Mardi, la police avait annoncé le déploiement immédiat dans tout le pays de son unité anti-émeute alors que les protestations dans plusieurs villes avaient dégénéré. A ce jour, au moins 30 personnes, dont deux policiers, sont mortes dans ces manifestations.

A Lagos, un couvre-feu avait été imposé mardi à partir de 16h00, mais des milliers de manifestants avaient décidé de le braver. Notamment à Lekki, où les rassemblements avaient jusque-là toujours été pacifiques.

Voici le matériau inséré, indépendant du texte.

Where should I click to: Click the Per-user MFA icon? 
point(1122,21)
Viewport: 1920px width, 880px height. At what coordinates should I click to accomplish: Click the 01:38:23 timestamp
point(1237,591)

«On n'avait pas d'armes, on n'avait même pas de bâton, tout ce qu'on brandissait c'était des drapeaux du Nigeria», a raconté à l'AFP un survivant de la fusillade de Lekki, Larry Matthew.

«Les soldats avaient clairement une intention, tuer sans se soucier des conséquences», accuse Osai Ojigho, le directeur d'AI au Nigeria. Les personnes «tuées ou blessées lors de ces deux rassemblements ont été emmenés par les militaires», affirme l'ONG.

«Fake news»

L'Union Européenne et l'ONU ont condamné les violences. Bruxelles a jugé «crucial que les responsables de ces abus soient traduits en justice et qu'ils aient à rendre des comptes», alors que l'ONU a appelé à «la fin des brutalités et des abus policiers au Nigeria».

Se déclarant «extrêmement préoccupé», le Royaume-Uni a aussi appelé à «mettre fin à la violence» et demandé une enquête. Mise en cause de toute part, l'armée nigériane a nié être à l'origine de cette fusillade, dénonçant des «fake news».

Mercredi la tentaculaire Lagos, d'habitude si bouillonnante, s'était vidée de ses 20 millions d'habitants, priés de rester chez eux alors qu'un couvre-feu total a été imposé.

Coups de feu

Mais dans certains quartiers, des violences ont éclaté entre forces de l'ordre et jeunes qui refusaient de respecter ce couvre-feu. Plusieurs coups de feu ont été tirés à différents endroits de la ville, selon des témoins. Certains ont affirmé que des manifestants ont été abattus.

Un jeune homme de 24 ans est décédé dans une ambulance qui le transportait à l'hôpital, bloquée par les forces de l'ordre à cause d'affrontements, ont affirmé sur Twitter deux figures de la contestation qui coordonnent l'envoi de secours aux manifestants, Moe Odele et Feyikemi Abudu.

Le siège d'une station de télévision, connue pour ses liens avec un éminent politicien du parti au pouvoir, a aussi été incendié, ainsi qu'une importante station de bus et de nombreux autres bâtiments privés et publics.

«Démissionnez !»

Dans un communiqué mercredi matin, le président Muhammadu Buhari s'est borné à rappeler son engagement «à reformer la police», appelant de nouveau «au calme», sans dire un mot sur l'attaque de Lekki.

De nombreuses voix s'élèvent au Nigeria pour réclamer la démission de l'ancien général: «M. Buhari vous êtes un échec! Vieux et incompétent! Nous ne voulons pas de vous, ni de votre vice-président et de votre chef de la police! Démissionnez», a tweeté la star de la musique nigériane Wizkid.

De nombreuses personnalités internationales ont également apporté leur soutien à la jeunesse nigériane, comme le candidat démocrate à la présidentielle américaine Joe Biden, ou les chanteuses Rihanna et Beyoncé.